Detecting subclinical rejection using dd-cfDNA in pediatric kidney transplant
Auda Plaud Gonzalez1,2, Adriana Gordon De Jesus1, Nilka De Jesus Gonzalez1,2.
1Pediatrics, University of Puerto Rico, San Juan , Puerto Rico; 2Transplant Center, Auxilio Mutuo Hospital , San Juan, Puerto Rico
Introduction: Detection of subclinical kidney transplant(KTx) rejection by surveillance biopsies and early management improves graft survival. However, these are cumbersome and invasive. Donor derived cell free DNA(dd-cfDNA) has emerged as a tool to predict KTx rejection in adult patients when >1% is present. Limited data is available in pediatrics. We aimed to determine whether surveillance with dd-cfDNA detects subclinical KTx rejection in children using a threshold >1%.

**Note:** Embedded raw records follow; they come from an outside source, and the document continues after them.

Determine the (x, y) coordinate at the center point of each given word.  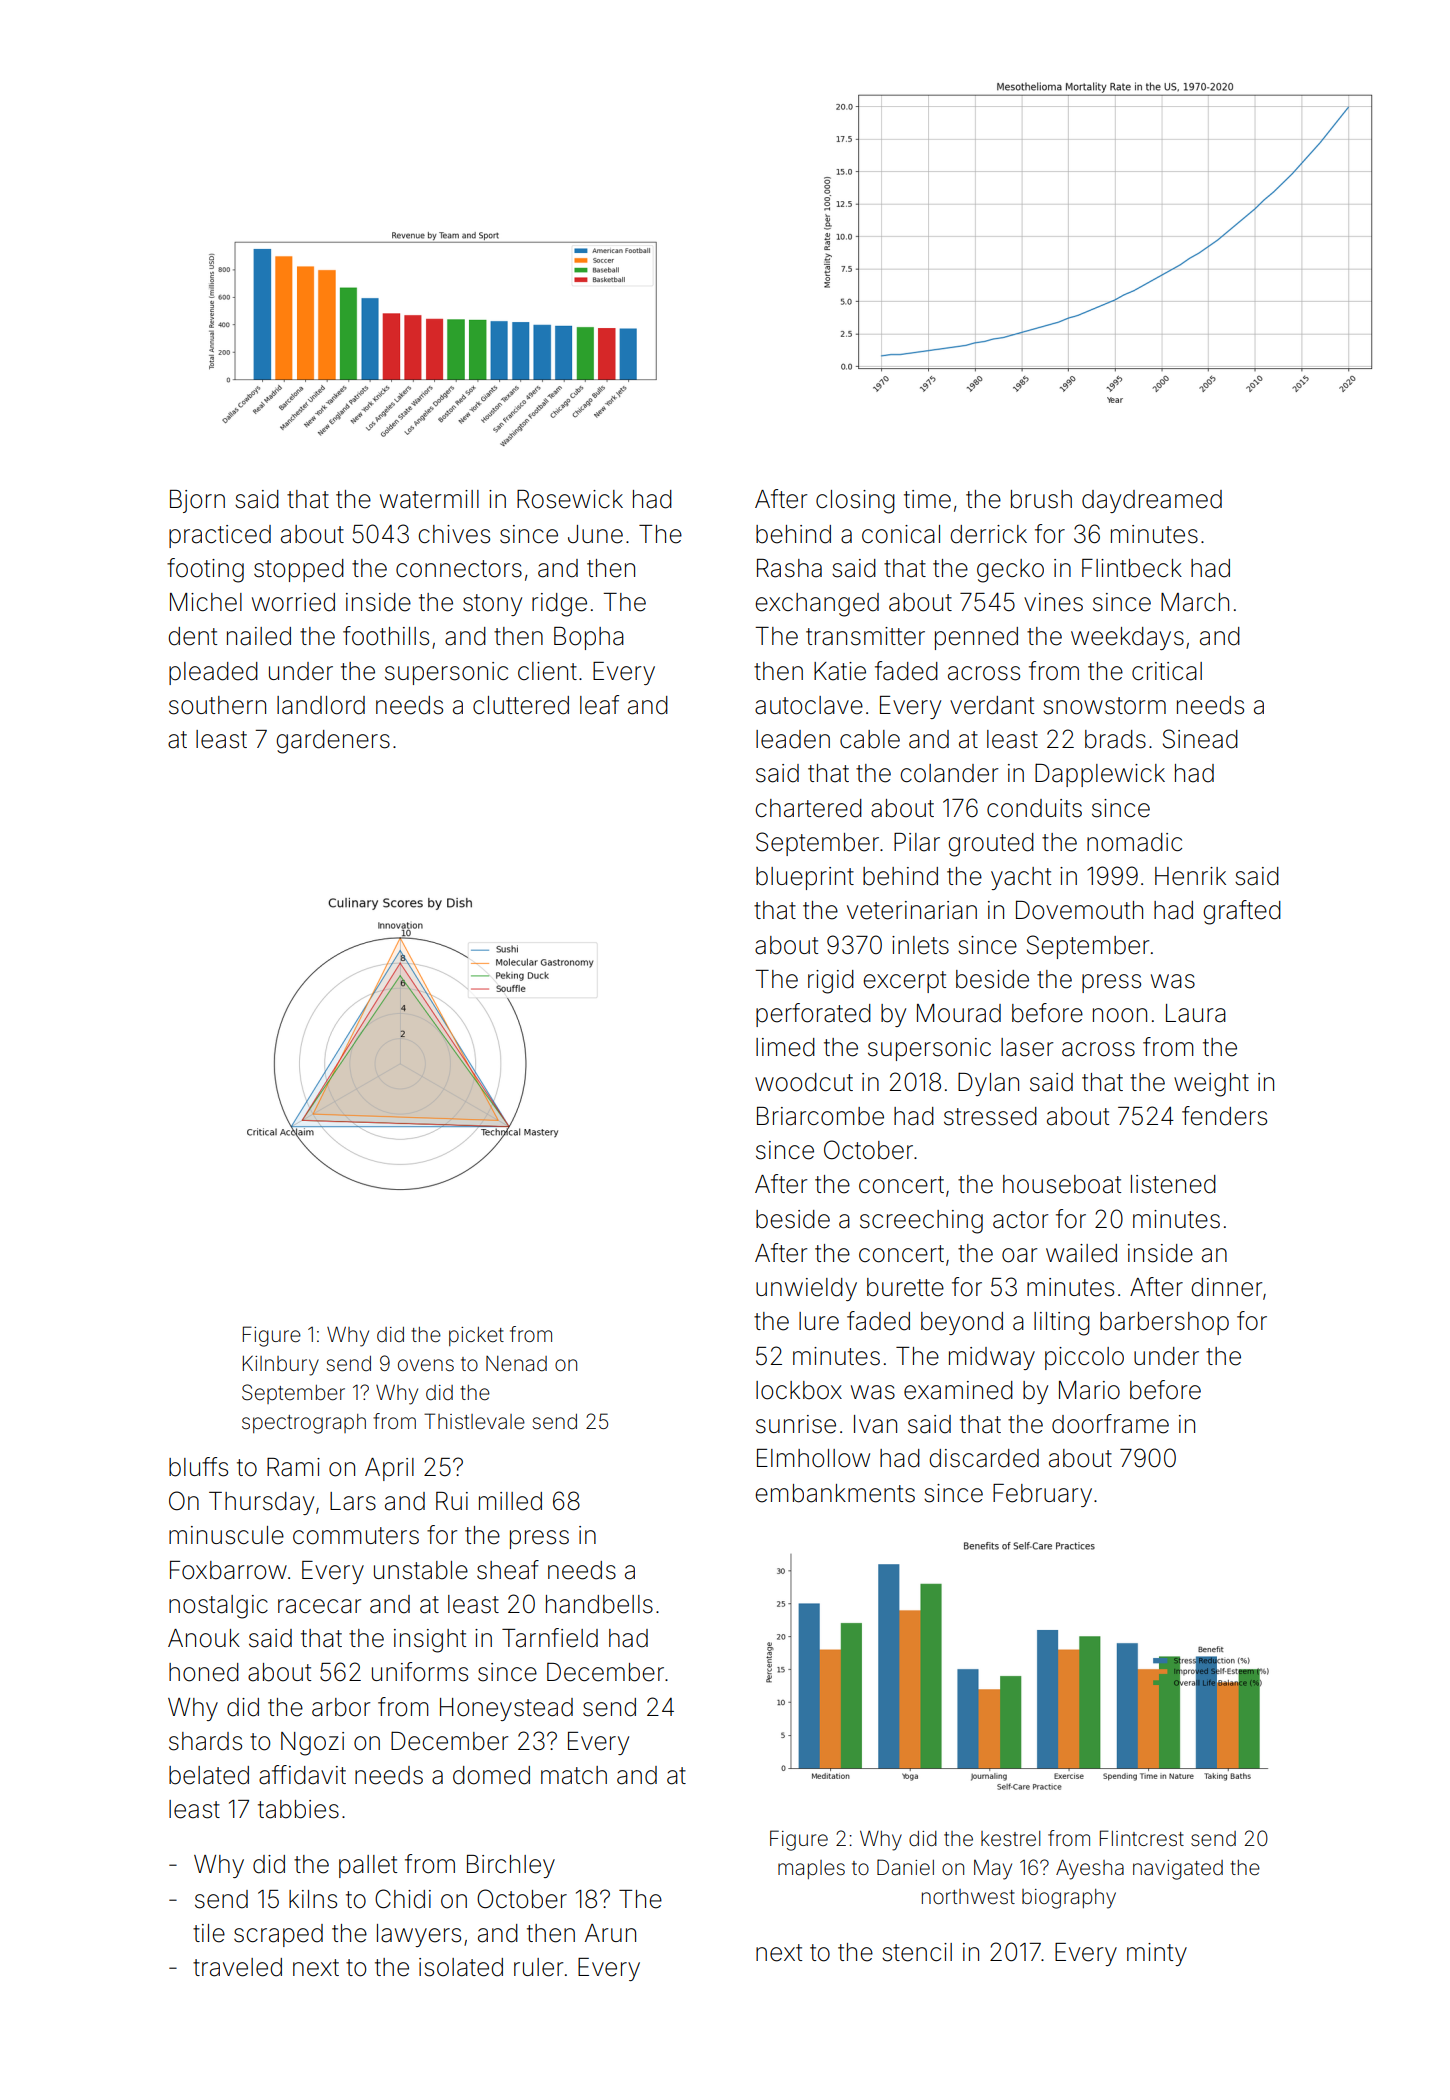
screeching (921, 1222)
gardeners (333, 742)
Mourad (959, 1013)
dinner (1226, 1287)
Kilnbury (281, 1365)
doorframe (1110, 1424)
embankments (835, 1493)
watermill (429, 499)
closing (855, 502)
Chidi (403, 1899)
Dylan (988, 1084)
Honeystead (506, 1709)
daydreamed (1152, 501)
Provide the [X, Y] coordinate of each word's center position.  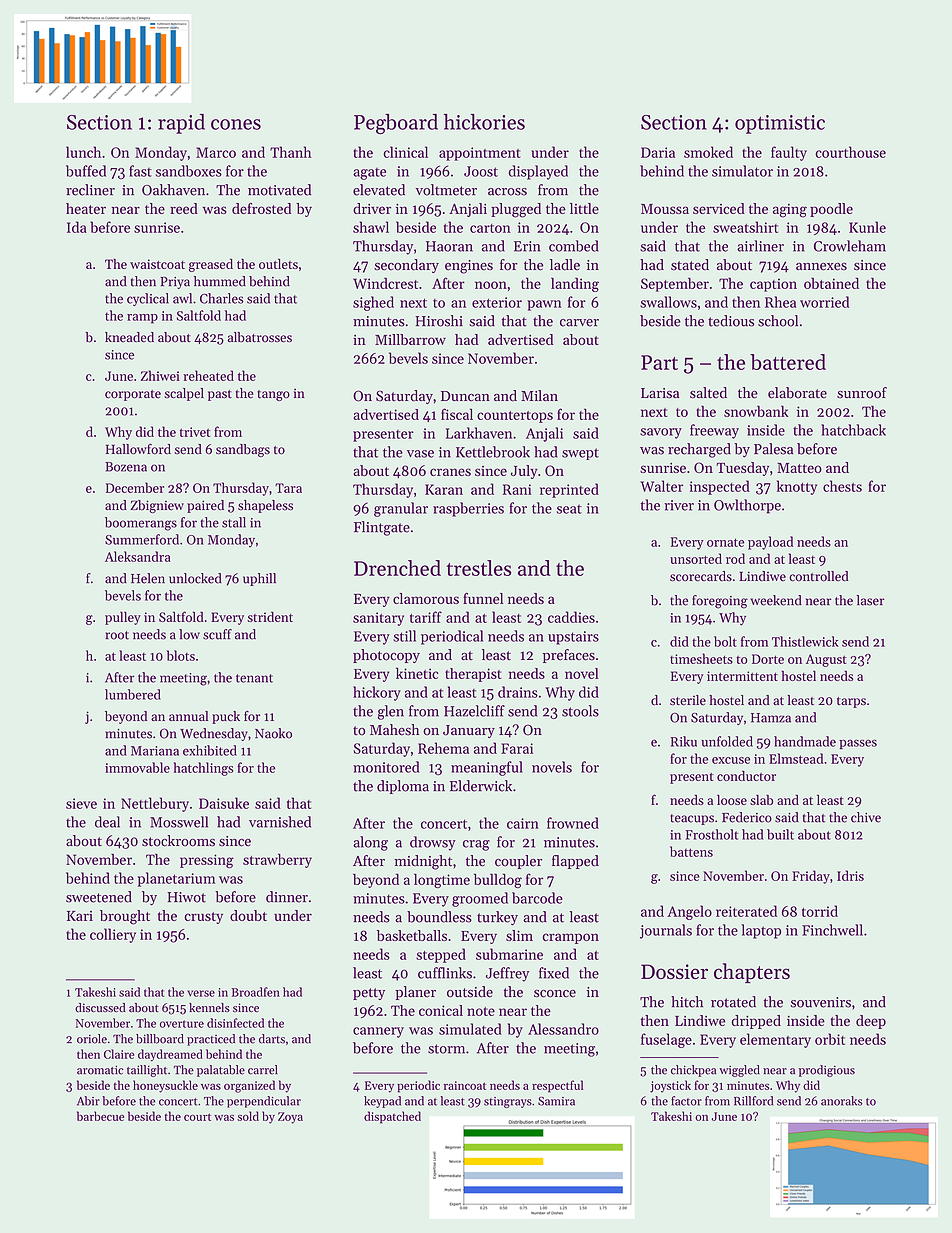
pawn [544, 305]
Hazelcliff [474, 711]
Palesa [773, 449]
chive [866, 817]
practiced [211, 1040]
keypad [382, 1102]
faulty [789, 153]
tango [273, 395]
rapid [181, 124]
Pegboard [396, 124]
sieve [81, 803]
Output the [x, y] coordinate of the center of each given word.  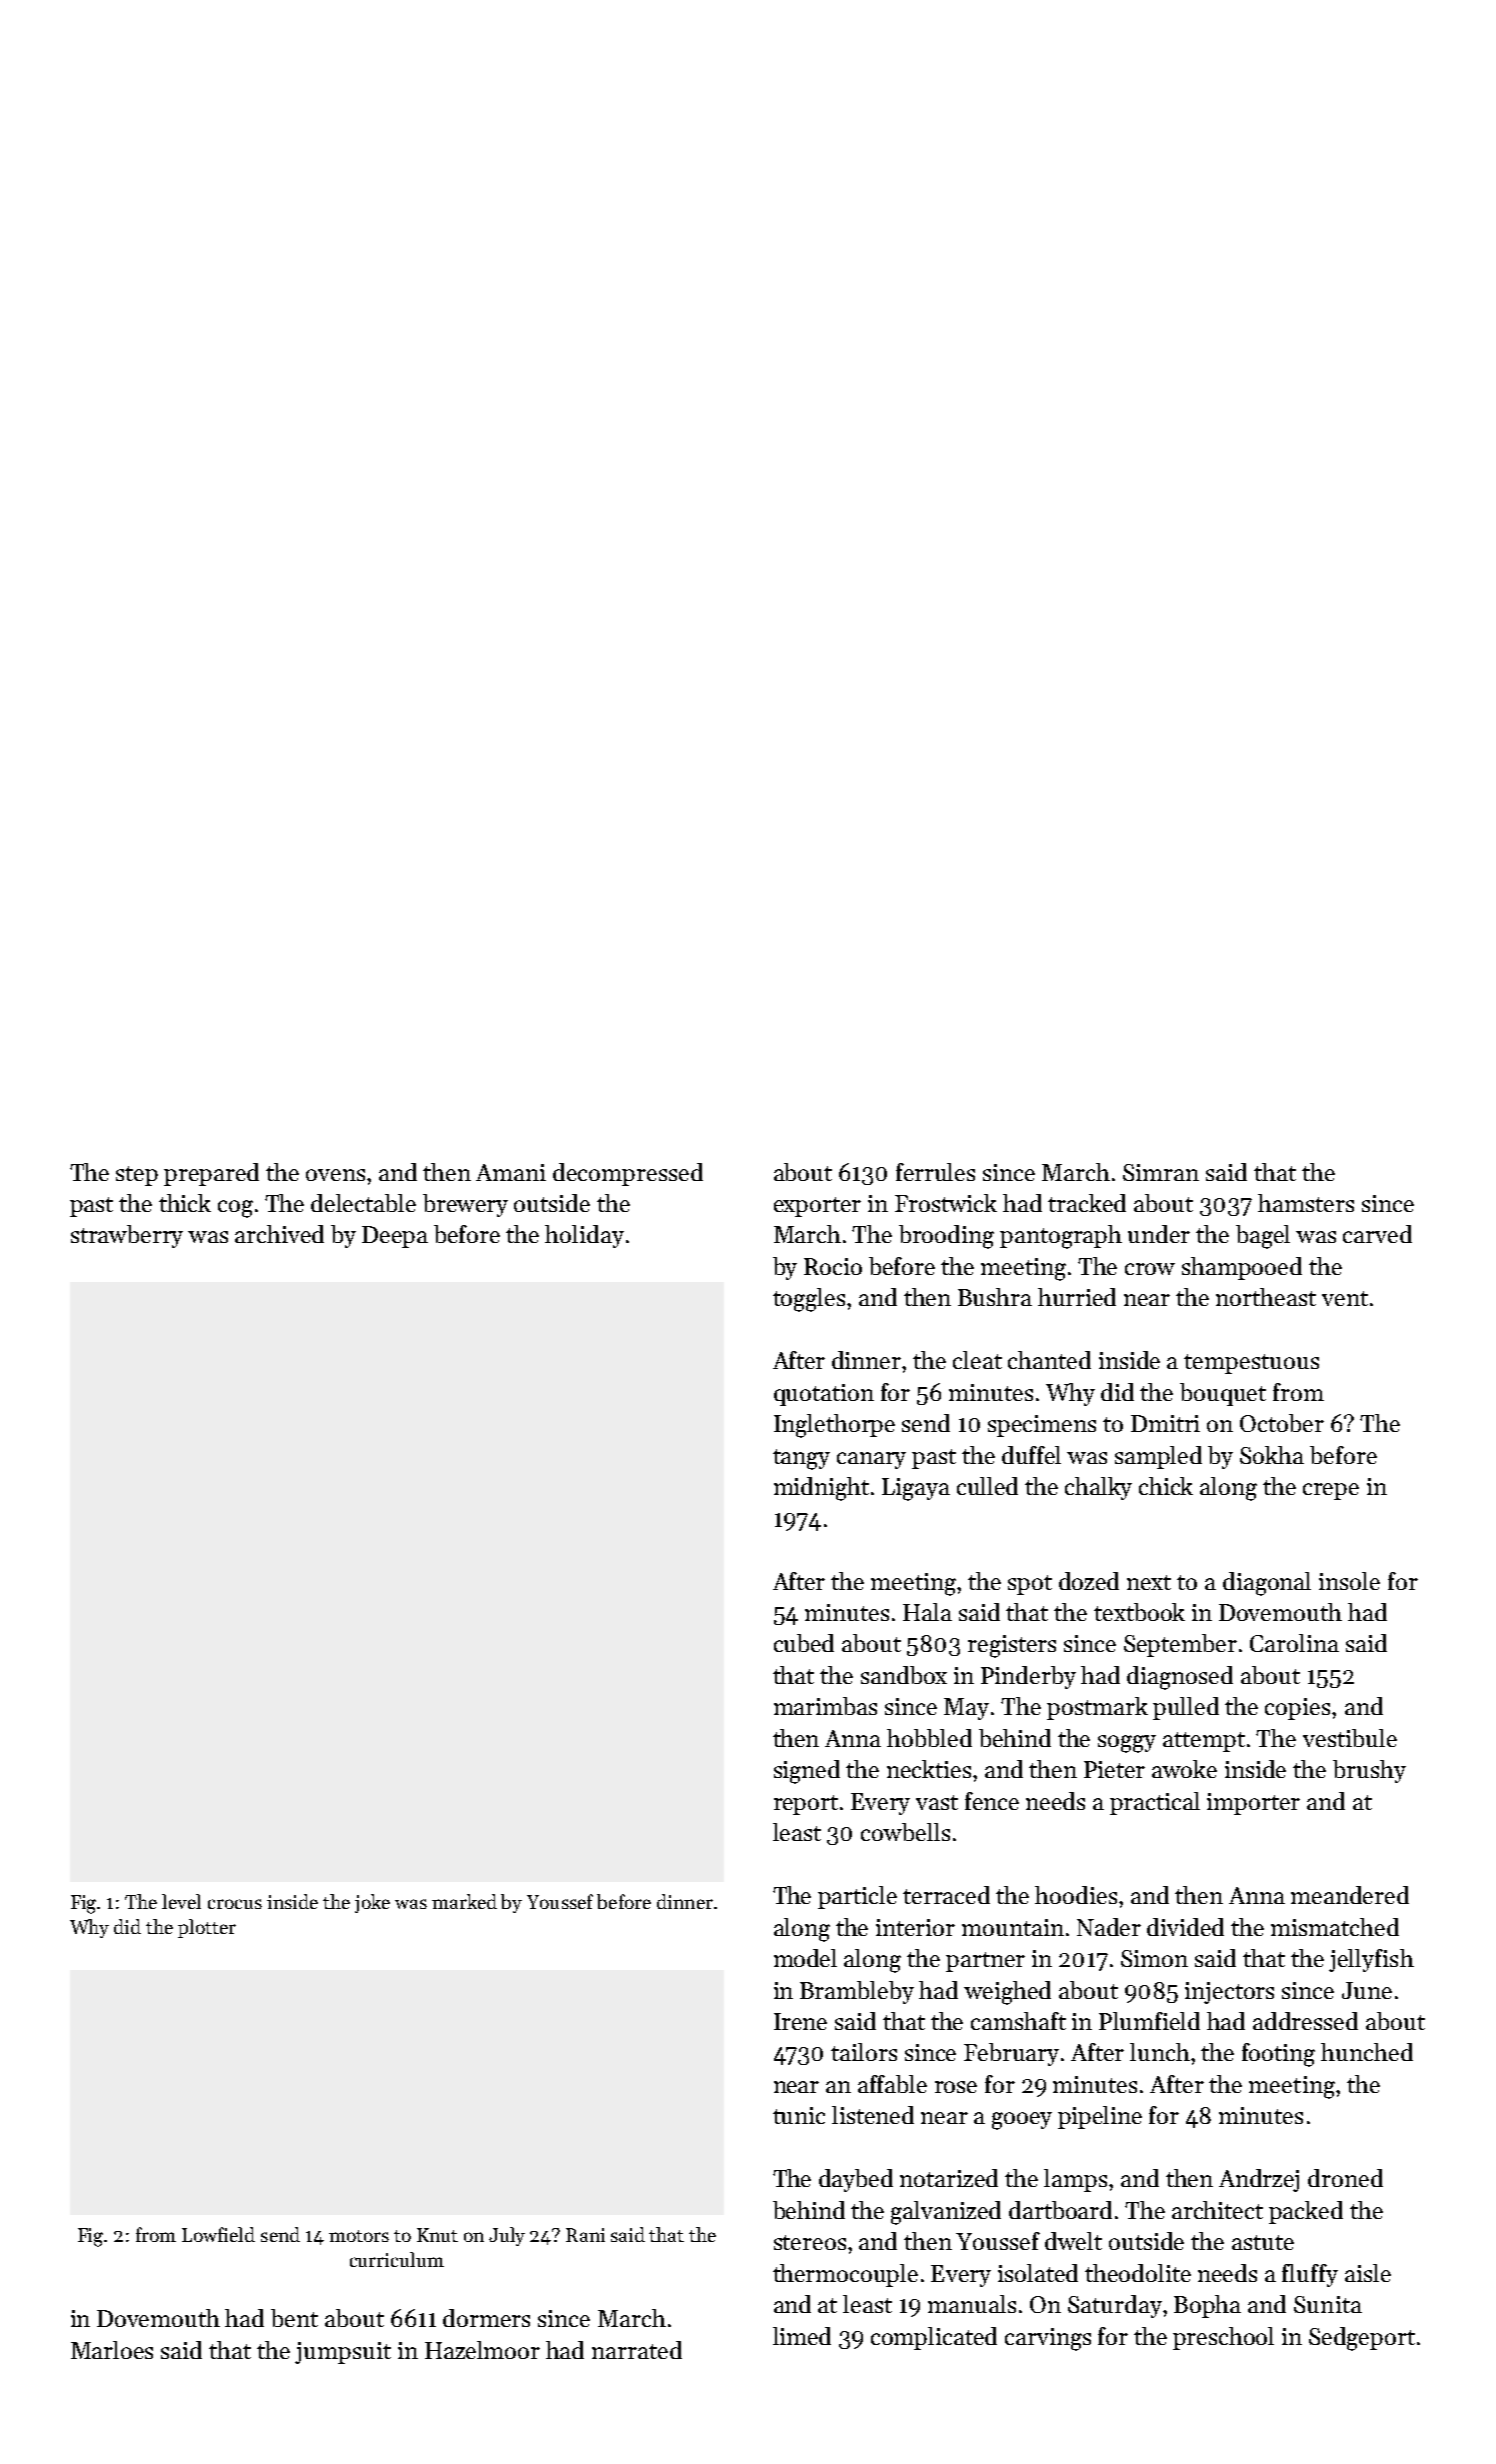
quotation [824, 1395]
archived [279, 1234]
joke [372, 1903]
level [181, 1901]
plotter [207, 1928]
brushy [1369, 1771]
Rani [585, 2235]
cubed [804, 1643]
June [1367, 1990]
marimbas [825, 1706]
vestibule [1350, 1738]
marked [464, 1901]
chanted [1049, 1360]
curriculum [397, 2259]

Methods: Retrospective chart review of all patients(n=30) followed at a single pediatric KTx program from 1/2021-12/2021. Patients with multiorgan transplant(n=2) and without dd-cfDNA(n=1) were excluded. dd-cfDNA was performed as surveillance, starting on 12/2020(every 3-6months). dd-cfDNA, demographics, eGFR, BK status, donor specific antibodies(DSA) and biopsy(Bx) findings(Banff 2019 criteria) were collected. Descriptive statistics and diagnostic test validity assessments were performed. Rejection outcome(for diagnostic validity testing) was defined as any of these: borderline T-cell mediated rejection(bTCMR), TCMR, antibody mediated rejection(ABMR), or mixed.
Results: During study period, 27 patients had dd-cfDNA performed(ESKD cause: 65%CAKUT, 31%GN; sex: 27%female; age at KTx: 12yrs; baseline egfr: 87 ml/min/1.73m2 [IQR 78-96]). Post KTx time at dd-cfDNA evaluations: 30%(n=8) < 1yr, 33%(n=9) 1-3yrs, 37%(n=10) > 3yrs. 11 patients had dd-cfDNA >1%; two of them were not biopsied(1 had BK viremia, dd-cfDNA decreased < 1% after lowering immunosuppression(IST); 1 had DSAs and abnormal coagulations, dd-cfDNA decreased < 1% after increasing maintenance IST). 44% of patients(12/27) had a biopsy: 9 with dd-cfDNA >1% (median 1.8% [IQR 1.6-3.2%]; Bx findings: 3 TCMR, 4 bTCMR, 2 mixed rejection) and 3 with dd-cfDNA < 1%, performed due to another indication(AKI=2 and BK viremia=1; median 0.78%[IQR 0.7-0.8%]; Bx findings: 1 bTCMR, 1 TCMR and 1 normal). dd-cfDNA >1% had a 100% specificity and 81.8% sensitivity(AUC: 0.909) to diagnose rejection. In patients with dd-cfDNA < 1% and no Bx, median dd-cfDNA was 0.23%[IQR 0.16-0.42%].
Conclusions: Subclinical rejection was detected using dd-cfDNA >1% in this cohort with high specificity/sensitivity, supporting its potential use as a graft rejection surveillance tool. Two patients had dd-cfDNA < 1% and rejection suggesting that lower cut-offs may be needed to enhance detection. Given the small sample size and low ABMR prevalence in this cohort, we were unable to assess whether dd-cfDNA discriminates between rejection types. Validation of dd-cfDNA is needed in larger scale pediatric studies.